Fat is an essential part of our diet and important for good health, as long as we consume healthy fats.  Heart healthy fats are unsaturated fats that are classified as either monounsaturated or polyunsaturated fats.  These healthy fats are found in foods such as olive oil, avocados, nuts and seeds, peanut butter, and fatty fish.  Other beneficial fats include flaxseed, chia seeds, and hemp seeds. Fatty, oily fish are great sources of omega-3 fatty acids.  The American Heart Association (AHA) recommends 2 servings per week of 4oz of oily, fatty fish such as salmon, sardines, tuna, herring, or trout.  These types of fish have been shown to reduce heart disease, reduce inflammation, strengthen the mind, and ease movement by the body.

Say No To Salt

Too much sodium in the bloodstream can increase water retention in blood vessels and increase blood pressure.  Over time, high blood pressure puts excess strain on the heart and can lead to plaque buildup. 

Tips For Increasing Fiber:

  • Pass on the salt shaker – don’t add salt to your meal at the table
  • Eat more fresh fruits and vegetables
  • Eat less bread, cheese and processed meats
  • Limit processed foods (canned products, frozen products, prepackaged foods)
  • If using canned foods, choose the low / no sodium options
  • Use food labels to assess the amount of sodium in your food products

Portion Control

Over the past several years, portions have grown significantly in size in restaurants.  Do you know how much you are really eating?  If you are serious about your health and either losing or maintaining a healthy weight, it would be wise to learn the size of healthy servings of various foods.  Knowing what an actual serving is can be a key to your success.  One can eat only “clean, healthy” foods, yet still gain weight if not sticking to proper portion sizes.  Nutrition labels can be very helpful to know what a serving is.

You may be surprised to learn these are serving sizes:

  • 3oz portion of meat (the size of a deck of cards)
  • 1 slice of bread
  • ½ cup rice or pasta (cooked)
  • 1 small piece of fruit (large apples and bananas are 2+ servings)
  • 1 wedge of melon
  • ¾ cup of juice
  • 2 oz cheese (about the size of a domino)
  • ¼ cup of dried fruit and nuts
  • 1 Tbsp of fats such as dressings, mayonnaise, and peanut butter (size of tip of thumb)

*Drink Only Water And Unsweetened Beverages

Avoid sugar sweetened beverages.  Stick to water and non-sugar sweetened beverages to stay away from added sugar.  Sugar found in beverages can add up quickly and contribute to weight gain and obesity, which are risk factors for heart disease.

Stay Active –

Exercise offers huge benefits for your health, whether it be to lose weight, gain muscle, or maintain the healthy shape you are in.  Working out regularly can reduce blood pressure and cholesterol levels and keep your metabolism up to speed.  It is also a great stress reliever.  As always, check with your physician before beginning an exercise program.

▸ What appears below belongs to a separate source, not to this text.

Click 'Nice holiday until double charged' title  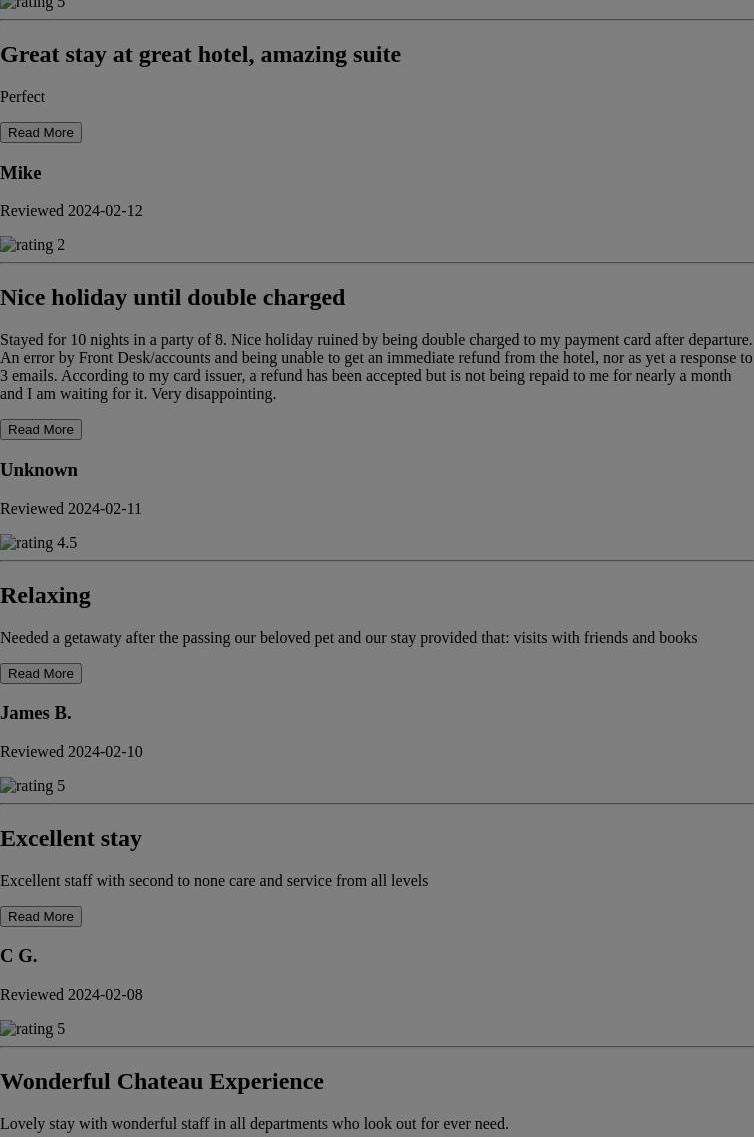[x=173, y=297]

A heart healthy diet forms the foundation of fighting heart disease.  Eating well can help you maintain healthy blood pressure and cholesterol levels while reducing your risk for obesity and diabetes.  Changing your eating habits does not have to be drastic to be effective.  Don’t aim to make all of these changes at once.  Gradually setting small goals to work towards making some of these changes above will give you realistic and attainable lifestyle changes that can significantly decrease your risk for heart disease and start you on the way to better overall health.